In the fall of 2013, Jonathan Hanford Olds, Academy Class of 1942, received the usual Charter Day mailing. He was living in Florida and had not been to Bryn Athyn since the 50th reunion of his class in 1992.
This gentle reminder of his roots prompted him to call his attorney and cousin, Bob Adams, and ask to have his will rewritten. He wanted to leave an endowed scholarship to the Academy Secondary Schools. We didn’t hear anything more until August 2015 when we received an email from Jonathan’s nephew, Jonathan Smith of Glenview, telling us that his uncle, Jonathan Olds, had passed into the spiritual world and had left most of his estate to the Academy Secondary Schools.
Jonathan was born on January 22, 1924, in Huntingdon Valley, Pennsylvania, to the late Charles Lewis Olds M.D. and his second wife, Irene Ayres Mansfield Olds. Charles and his first wife, Mary Johnson, a Smith College graduate also educated at Oxford, were both homeopathic physicians who became pioneers in the wilderness of Marco Island, Florida. There they raised three daughters: Saloma, Rosalie and Orida. With Mary's death, Charles returned to the Bryn Athyn area where he married Irene, who gave birth to Joselyn Olds Smith and her brother, Jonathan.
Jonathan was a quiet, unassuming young man, living with his family in Huntingdon Valley. His father had a large homeopathic medical practice there. Jonathan was a member of Sigma Delta Pi in the Boys School. Since there was no yearbook during the war years, there are no surviving pictures or information on the Class of 1942. There is a picture in the 1940 yearbook. In surveying a number of his classmates, they affirmed that he was very shy and no one I could find had any contact with him after graduation.
We know that Jon joined the Navy just as World War II was heating up. While stationed in Miami, he met his first wife, Mildred Dabney Hudson, and they were married in June 1945. One week later, Jon was transferred to the Navy Yard at Norfolk, Virginia.

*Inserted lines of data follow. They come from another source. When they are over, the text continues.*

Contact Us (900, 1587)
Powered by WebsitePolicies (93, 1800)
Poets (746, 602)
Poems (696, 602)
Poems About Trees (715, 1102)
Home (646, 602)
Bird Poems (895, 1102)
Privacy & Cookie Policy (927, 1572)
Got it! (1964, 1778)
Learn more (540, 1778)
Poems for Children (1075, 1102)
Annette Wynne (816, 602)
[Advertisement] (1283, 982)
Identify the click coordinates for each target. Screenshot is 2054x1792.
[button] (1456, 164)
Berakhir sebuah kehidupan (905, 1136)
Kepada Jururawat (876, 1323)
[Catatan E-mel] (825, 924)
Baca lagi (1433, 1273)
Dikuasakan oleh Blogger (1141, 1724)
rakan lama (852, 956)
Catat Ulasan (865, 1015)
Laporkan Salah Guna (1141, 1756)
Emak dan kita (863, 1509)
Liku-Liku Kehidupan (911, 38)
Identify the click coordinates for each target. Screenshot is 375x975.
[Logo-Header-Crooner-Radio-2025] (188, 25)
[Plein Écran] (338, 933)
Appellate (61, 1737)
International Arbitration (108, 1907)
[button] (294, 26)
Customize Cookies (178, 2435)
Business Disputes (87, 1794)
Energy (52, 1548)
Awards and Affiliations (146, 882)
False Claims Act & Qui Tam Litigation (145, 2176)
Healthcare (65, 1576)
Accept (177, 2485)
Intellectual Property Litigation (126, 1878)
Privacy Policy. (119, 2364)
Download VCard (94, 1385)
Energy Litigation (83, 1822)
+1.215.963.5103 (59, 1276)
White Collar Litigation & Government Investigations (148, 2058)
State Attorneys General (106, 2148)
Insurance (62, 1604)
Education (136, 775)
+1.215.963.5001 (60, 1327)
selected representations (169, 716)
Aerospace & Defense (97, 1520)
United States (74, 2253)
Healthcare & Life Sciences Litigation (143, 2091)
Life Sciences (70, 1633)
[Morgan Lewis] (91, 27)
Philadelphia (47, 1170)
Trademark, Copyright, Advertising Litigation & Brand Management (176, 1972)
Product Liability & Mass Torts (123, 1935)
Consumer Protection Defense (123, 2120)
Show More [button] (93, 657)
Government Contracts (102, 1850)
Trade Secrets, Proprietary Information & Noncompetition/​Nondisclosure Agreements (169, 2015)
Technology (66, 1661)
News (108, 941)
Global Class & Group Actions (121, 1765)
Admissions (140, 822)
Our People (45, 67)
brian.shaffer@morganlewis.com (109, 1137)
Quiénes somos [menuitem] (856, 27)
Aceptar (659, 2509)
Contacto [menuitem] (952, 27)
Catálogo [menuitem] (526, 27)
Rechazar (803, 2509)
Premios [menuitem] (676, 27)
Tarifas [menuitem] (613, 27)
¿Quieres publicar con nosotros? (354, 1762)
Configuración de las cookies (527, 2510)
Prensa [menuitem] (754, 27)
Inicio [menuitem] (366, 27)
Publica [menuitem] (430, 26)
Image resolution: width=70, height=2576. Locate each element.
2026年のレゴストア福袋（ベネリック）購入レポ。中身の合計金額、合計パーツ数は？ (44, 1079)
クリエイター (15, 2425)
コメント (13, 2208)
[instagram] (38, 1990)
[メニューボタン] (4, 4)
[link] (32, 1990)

Then he was transferred to the USS Adonis, a Landing Ship Tank that had been converted to a repair ship, where he remained until the end of the war.
He returned to his new wife in Miami and was hired by Pan Am World Airways. He was also studying at night at the University of Miami. Jon spent 37 enjoyable years with Pan Am, as Chief Project Engineer and Director for new aircraft, as well as Director for Communications.
His wife Mildred died in 1981. A year later, Jon married Frances Agnes Gutman and took early retirement from Pan Am at age 59. They wintered in Key Largo, Florida, and the North Carolina mountains for the summer months until Frances’ death in September of 1987.
Experience taught Jon that being around people was the best medicine for grief. He joined a local Fred Astaire ballroom dance studio for lessons where he met his late wife, Eva Milburn, a recent widow, and moved into her home in Horse Shoe, North Carolina. Jon served as President of the Memories Ballroom Dance Club for nine years, with Eva as secretary, until 2011. They were also members of the Four Seasons Dance Club and were joyous ballroom dancers as well as superb organizers and hosts.
At age 79, Jon learned to fly a Cessna 172, bought a plane and took great pleasure in his adventures. He was a ham radio operator and took endless delight, as did his father before him, in working in their woods, sawing and chopping logs for the winter fireplace. A kind, active and hardworking man, he engaged in many different types of work on motors and other engineering challenges for 27 happy years before Eva died in March 2015.
Jonathan never had children of his own, but is survived by nephews: Joel, Jonathan, Willard and Gilbert Smith of Glenview, Illinois, and Charles Smith of Cherokee Village, Arkansas; also by his second cousin, Martha Olds Adams and her husband, Bob, residents of Hendersonville, North Carolina.
That invitation to Charter Day three years ago reignited the love he felt for the Academy and the time he spent here. Jonathan may have been quiet and unassuming in his younger years, but he blossomed and became very successful as an adult. He left a small fortune to the Academy Secondary Schools to establish the Jonathan H. Olds Memorial Scholarship. This endowed scholarship will continue to support many students and will make an immeasurable difference in their lives.
Thank you, Jonathan. You will be remembered for generations to come.